Il ‘no deal’ fra Londra e Bruxelles per i mercati finanziari ha comportato uno spostamento di titoli per 6,5 miliardi di euro sulle borse del Vecchio Continente
«Milano ha una chance adesso di contare molto di più», la Borsa può diventare uno snodo nevralgico del mercato europeo dei titoli, dopo il ‘no deal’
Siamo appena all’inizio della partita Europa continentale versus Londra. E il Vecchio Continente può vincere, almeno nei mercati azionari e obbligazionari. La capitale britannica potrà mantenere il primato sul mercato dei cambi e dei derivati
Italia ed Europa hanno rappresentato un sistema centrato più sulle banche che sui mercati dei capitali. Servono adesso scelte governative che incentivino alle Ipo
L’arrivo del premier incaricato Mario Draghi può innescare un circolo virtuoso? «Sicuramente. Siamo appena all’inizio della partita Europa continentale versus Londra. E il Vecchio Continente può vincere, almeno nei mercati azionari e obbligazionari. La capitale britannica potrà mantenere il primato sul mercato dei cambi e dei derivati». Cosa dovrà fare l’Ue, per legittimare il suo primato? «Dovrà far crescere in modo molto chiaro la pipeline delle quotazioni». Per consolidare il suo primato di piazza finanziaria, l’Europa (e l’Italia…) dovrà aumentare il numero delle sue Ipo. Al momento ci troviamo in una condizione di «asfissia». Prosegue Caselli, che «abbiamo bisogno di una cultura della quotazione d’impresa. Altrimenti Londra si riprenderà il primato».

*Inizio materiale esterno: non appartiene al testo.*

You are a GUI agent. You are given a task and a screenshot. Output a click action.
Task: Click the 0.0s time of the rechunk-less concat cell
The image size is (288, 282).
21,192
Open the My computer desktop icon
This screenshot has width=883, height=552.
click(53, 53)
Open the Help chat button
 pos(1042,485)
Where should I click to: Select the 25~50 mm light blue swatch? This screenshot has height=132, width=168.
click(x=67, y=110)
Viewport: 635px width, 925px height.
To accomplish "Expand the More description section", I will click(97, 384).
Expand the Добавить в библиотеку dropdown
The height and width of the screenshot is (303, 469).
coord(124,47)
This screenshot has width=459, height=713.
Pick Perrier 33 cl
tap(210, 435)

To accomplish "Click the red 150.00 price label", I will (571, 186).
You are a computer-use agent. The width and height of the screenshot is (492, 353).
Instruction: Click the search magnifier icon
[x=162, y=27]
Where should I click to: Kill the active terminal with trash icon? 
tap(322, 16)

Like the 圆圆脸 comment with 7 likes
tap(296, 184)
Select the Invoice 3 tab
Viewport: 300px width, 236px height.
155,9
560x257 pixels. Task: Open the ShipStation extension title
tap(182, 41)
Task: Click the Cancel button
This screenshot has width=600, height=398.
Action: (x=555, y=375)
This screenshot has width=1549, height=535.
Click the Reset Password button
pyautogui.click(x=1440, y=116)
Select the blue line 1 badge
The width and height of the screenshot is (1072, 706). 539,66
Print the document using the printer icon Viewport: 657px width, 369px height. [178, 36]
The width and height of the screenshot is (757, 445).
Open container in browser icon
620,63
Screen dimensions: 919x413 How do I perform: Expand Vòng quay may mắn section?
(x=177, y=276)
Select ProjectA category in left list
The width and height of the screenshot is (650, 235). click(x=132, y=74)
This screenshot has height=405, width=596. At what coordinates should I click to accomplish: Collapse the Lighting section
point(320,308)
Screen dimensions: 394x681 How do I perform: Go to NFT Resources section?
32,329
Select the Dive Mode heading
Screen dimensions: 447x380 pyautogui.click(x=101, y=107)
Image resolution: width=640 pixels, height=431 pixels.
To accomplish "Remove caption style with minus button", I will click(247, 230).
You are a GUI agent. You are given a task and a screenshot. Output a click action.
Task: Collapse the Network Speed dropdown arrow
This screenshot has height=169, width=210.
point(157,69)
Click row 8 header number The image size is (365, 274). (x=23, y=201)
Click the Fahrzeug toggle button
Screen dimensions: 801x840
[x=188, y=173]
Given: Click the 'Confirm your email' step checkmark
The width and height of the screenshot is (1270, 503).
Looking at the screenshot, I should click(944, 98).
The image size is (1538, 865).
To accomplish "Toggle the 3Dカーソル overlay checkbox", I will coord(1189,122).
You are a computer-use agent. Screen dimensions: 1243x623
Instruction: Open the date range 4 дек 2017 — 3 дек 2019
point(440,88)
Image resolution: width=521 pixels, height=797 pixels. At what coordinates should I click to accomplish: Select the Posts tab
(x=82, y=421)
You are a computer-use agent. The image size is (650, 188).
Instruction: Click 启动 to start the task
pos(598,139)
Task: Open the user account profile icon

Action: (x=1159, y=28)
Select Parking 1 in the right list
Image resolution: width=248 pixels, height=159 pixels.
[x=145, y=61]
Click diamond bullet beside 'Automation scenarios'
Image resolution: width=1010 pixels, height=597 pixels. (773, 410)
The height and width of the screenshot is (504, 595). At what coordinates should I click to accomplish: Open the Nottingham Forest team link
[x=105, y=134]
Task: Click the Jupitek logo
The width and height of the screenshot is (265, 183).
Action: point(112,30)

Al momento, «ma le cose stanno cambiando», Italia ed Europa hanno rappresentato un sistema «centrato più sulle banche che sui mercati dei capitali». Servono adesso «scelte governative che incentivino alle Ipo» e la «creazione di un ecosistema favorevole». Come? Occorrono «banche di investimento forti, capaci di operare su scala globale» come fanno quelle americane e londinesi. Anche l’Italia in tal senso potrebbe giocare da protagonista, se è vero che siamo alla vigilia di una straordinaria stagione di accorpamenti bancari. «Banche più grandi danno vita a uno spazio maggiore per l’investment banking. Quello che al momento manca all’Europa perché costruisca un solido investment banking è una politica di aggregazione bancaria transnazionale». Ma «qualcosa di importante avverrà», magari nei prossimi due anni, conclude il professore: «Abbiamo attori che sono autentici gioielli (Intesa Sanpaolo, Mediobanca, Unicredit) capaci di giocare alla pari con altre realtà nello scacchiere dell’m&a europeo».